Some records
────────
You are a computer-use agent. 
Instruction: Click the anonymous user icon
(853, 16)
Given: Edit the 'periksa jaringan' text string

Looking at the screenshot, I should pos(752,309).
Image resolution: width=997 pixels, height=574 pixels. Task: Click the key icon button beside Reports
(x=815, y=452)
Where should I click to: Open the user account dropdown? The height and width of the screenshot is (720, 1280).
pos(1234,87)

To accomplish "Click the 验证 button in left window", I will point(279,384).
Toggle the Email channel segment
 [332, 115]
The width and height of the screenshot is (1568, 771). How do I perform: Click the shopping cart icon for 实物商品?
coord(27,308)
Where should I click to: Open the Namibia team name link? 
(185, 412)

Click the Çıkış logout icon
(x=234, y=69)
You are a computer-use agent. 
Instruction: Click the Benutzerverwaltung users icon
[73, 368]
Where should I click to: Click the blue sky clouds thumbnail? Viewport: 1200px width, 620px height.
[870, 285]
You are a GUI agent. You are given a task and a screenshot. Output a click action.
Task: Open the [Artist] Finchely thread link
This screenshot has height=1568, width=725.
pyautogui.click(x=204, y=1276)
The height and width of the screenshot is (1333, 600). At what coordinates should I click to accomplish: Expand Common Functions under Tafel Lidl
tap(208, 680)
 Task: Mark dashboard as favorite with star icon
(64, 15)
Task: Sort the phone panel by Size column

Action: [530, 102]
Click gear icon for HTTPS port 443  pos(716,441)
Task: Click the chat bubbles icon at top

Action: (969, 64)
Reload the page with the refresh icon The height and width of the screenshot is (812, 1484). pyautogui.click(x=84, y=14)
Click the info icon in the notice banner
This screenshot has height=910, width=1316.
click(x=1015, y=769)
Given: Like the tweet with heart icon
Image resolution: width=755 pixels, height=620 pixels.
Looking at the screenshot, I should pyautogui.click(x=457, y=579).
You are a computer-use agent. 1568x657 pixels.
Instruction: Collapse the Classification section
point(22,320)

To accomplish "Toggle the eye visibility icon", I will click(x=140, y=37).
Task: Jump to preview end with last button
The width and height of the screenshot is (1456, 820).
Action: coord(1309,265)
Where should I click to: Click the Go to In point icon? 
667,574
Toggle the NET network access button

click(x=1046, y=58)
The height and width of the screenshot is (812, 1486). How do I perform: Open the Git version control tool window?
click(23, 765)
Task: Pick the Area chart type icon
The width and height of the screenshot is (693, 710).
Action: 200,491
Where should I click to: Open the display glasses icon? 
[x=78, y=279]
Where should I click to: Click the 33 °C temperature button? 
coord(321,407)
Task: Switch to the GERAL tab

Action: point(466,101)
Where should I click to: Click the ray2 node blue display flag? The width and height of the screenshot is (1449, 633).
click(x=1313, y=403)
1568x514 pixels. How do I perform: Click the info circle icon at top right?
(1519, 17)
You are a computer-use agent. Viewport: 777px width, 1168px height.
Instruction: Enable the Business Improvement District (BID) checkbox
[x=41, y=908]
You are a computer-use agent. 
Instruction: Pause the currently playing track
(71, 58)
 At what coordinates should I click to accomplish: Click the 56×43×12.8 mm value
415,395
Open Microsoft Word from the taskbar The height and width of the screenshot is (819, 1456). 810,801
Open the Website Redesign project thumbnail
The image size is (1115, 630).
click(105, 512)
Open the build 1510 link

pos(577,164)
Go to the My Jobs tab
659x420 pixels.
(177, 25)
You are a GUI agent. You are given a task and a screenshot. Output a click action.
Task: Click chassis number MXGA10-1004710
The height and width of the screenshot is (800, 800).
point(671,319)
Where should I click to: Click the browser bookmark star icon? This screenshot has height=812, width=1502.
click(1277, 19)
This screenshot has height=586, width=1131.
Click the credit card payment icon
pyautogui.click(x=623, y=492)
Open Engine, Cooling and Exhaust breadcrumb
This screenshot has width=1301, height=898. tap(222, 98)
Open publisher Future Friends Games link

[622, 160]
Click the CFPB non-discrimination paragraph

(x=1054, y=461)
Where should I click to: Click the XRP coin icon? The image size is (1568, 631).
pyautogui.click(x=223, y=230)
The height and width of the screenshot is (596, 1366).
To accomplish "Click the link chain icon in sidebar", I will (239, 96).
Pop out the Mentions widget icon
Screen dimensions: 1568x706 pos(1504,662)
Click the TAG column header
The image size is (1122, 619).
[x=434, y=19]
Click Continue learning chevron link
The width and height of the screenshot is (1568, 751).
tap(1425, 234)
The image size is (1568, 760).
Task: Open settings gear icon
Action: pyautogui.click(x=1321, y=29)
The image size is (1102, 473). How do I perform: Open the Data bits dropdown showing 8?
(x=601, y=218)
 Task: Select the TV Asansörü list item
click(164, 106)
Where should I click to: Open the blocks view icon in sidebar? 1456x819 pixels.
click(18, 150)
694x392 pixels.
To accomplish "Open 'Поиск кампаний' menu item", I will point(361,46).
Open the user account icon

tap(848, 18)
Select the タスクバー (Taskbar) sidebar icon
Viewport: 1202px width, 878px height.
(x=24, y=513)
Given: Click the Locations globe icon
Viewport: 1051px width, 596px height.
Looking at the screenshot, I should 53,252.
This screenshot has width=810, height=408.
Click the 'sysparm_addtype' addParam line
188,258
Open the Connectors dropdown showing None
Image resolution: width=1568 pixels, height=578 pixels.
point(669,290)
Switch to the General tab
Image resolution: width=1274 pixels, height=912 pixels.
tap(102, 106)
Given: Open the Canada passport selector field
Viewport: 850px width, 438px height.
────────
● **Task statement**: Copy out every one of the records above word for word.

● **Reply to the task**:
You are a computer-use agent. 
Instruction: Click the anonymous user icon
(853, 16)
Given: Edit the 'periksa jaringan' text string

Looking at the screenshot, I should pos(752,309).
Image resolution: width=997 pixels, height=574 pixels. Task: Click the key icon button beside Reports
(x=815, y=452)
Where should I click to: Open the user account dropdown? The height and width of the screenshot is (720, 1280).
pos(1234,87)

To accomplish "Click the 验证 button in left window", I will point(279,384).
Toggle the Email channel segment
 [332, 115]
The width and height of the screenshot is (1568, 771). How do I perform: Click the shopping cart icon for 实物商品?
coord(27,308)
Where should I click to: Open the Namibia team name link? 
(185, 412)

Click the Çıkış logout icon
(x=234, y=69)
You are a computer-use agent. 
Instruction: Click the Benutzerverwaltung users icon
[73, 368]
Where should I click to: Click the blue sky clouds thumbnail? Viewport: 1200px width, 620px height.
[870, 285]
You are a GUI agent. You are given a task and a screenshot. Output a click action.
Task: Open the [Artist] Finchely thread link
This screenshot has height=1568, width=725.
pyautogui.click(x=204, y=1276)
The height and width of the screenshot is (1333, 600). At what coordinates should I click to accomplish: Expand Common Functions under Tafel Lidl
tap(208, 680)
 Task: Mark dashboard as favorite with star icon
(64, 15)
Task: Sort the phone panel by Size column

Action: [530, 102]
Click gear icon for HTTPS port 443  pos(716,441)
Task: Click the chat bubbles icon at top

Action: (969, 64)
Reload the page with the refresh icon The height and width of the screenshot is (812, 1484). pyautogui.click(x=84, y=14)
Click the info icon in the notice banner
This screenshot has height=910, width=1316.
click(x=1015, y=769)
Given: Like the tweet with heart icon
Image resolution: width=755 pixels, height=620 pixels.
Looking at the screenshot, I should pyautogui.click(x=457, y=579).
You are a computer-use agent. 1568x657 pixels.
Instruction: Collapse the Classification section
point(22,320)

To accomplish "Toggle the eye visibility icon", I will click(x=140, y=37).
Task: Jump to preview end with last button
The width and height of the screenshot is (1456, 820).
Action: coord(1309,265)
Where should I click to: Click the Go to In point icon? 
667,574
Toggle the NET network access button

click(x=1046, y=58)
The height and width of the screenshot is (812, 1486). How do I perform: Open the Git version control tool window?
click(23, 765)
Task: Pick the Area chart type icon
The width and height of the screenshot is (693, 710).
Action: 200,491
Where should I click to: Open the display glasses icon? 
[x=78, y=279]
Where should I click to: Click the 33 °C temperature button? 
coord(321,407)
Task: Switch to the GERAL tab

Action: point(466,101)
Where should I click to: Click the ray2 node blue display flag? The width and height of the screenshot is (1449, 633).
click(x=1313, y=403)
1568x514 pixels. How do I perform: Click the info circle icon at top right?
(1519, 17)
You are a computer-use agent. Viewport: 777px width, 1168px height.
Instruction: Enable the Business Improvement District (BID) checkbox
[x=41, y=908]
You are a computer-use agent. 
Instruction: Pause the currently playing track
(71, 58)
 At what coordinates should I click to accomplish: Click the 56×43×12.8 mm value
415,395
Open Microsoft Word from the taskbar The height and width of the screenshot is (819, 1456). 810,801
Open the Website Redesign project thumbnail
The image size is (1115, 630).
click(105, 512)
Open the build 1510 link

pos(577,164)
Go to the My Jobs tab
659x420 pixels.
(177, 25)
You are a GUI agent. You are given a task and a screenshot. Output a click action.
Task: Click chassis number MXGA10-1004710
The height and width of the screenshot is (800, 800).
point(671,319)
Where should I click to: Click the browser bookmark star icon? This screenshot has height=812, width=1502.
click(1277, 19)
This screenshot has height=586, width=1131.
Click the credit card payment icon
pyautogui.click(x=623, y=492)
Open Engine, Cooling and Exhaust breadcrumb
This screenshot has width=1301, height=898. tap(222, 98)
Open publisher Future Friends Games link

[622, 160]
Click the CFPB non-discrimination paragraph

(x=1054, y=461)
Where should I click to: Click the XRP coin icon? The image size is (1568, 631).
pyautogui.click(x=223, y=230)
The height and width of the screenshot is (596, 1366).
To accomplish "Click the link chain icon in sidebar", I will (239, 96).
Pop out the Mentions widget icon
Screen dimensions: 1568x706 pos(1504,662)
Click the TAG column header
The image size is (1122, 619).
[x=434, y=19]
Click Continue learning chevron link
The width and height of the screenshot is (1568, 751).
tap(1425, 234)
The image size is (1568, 760).
Task: Open settings gear icon
Action: pyautogui.click(x=1321, y=29)
The image size is (1102, 473). How do I perform: Open the Data bits dropdown showing 8?
(x=601, y=218)
 Task: Select the TV Asansörü list item
click(164, 106)
Where should I click to: Open the blocks view icon in sidebar? 1456x819 pixels.
click(18, 150)
694x392 pixels.
To accomplish "Open 'Поиск кампаний' menu item", I will point(361,46).
Open the user account icon

tap(848, 18)
Select the タスクバー (Taskbar) sidebar icon
Viewport: 1202px width, 878px height.
(x=24, y=513)
Given: Click the Locations globe icon
Viewport: 1051px width, 596px height.
Looking at the screenshot, I should 53,252.
This screenshot has width=810, height=408.
Click the 'sysparm_addtype' addParam line
188,258
Open the Connectors dropdown showing None
Image resolution: width=1568 pixels, height=578 pixels.
point(669,290)
Switch to the General tab
Image resolution: width=1274 pixels, height=912 pixels.
tap(102, 106)
Given: Open the Canada passport selector field
Viewport: 850px width, 438px height.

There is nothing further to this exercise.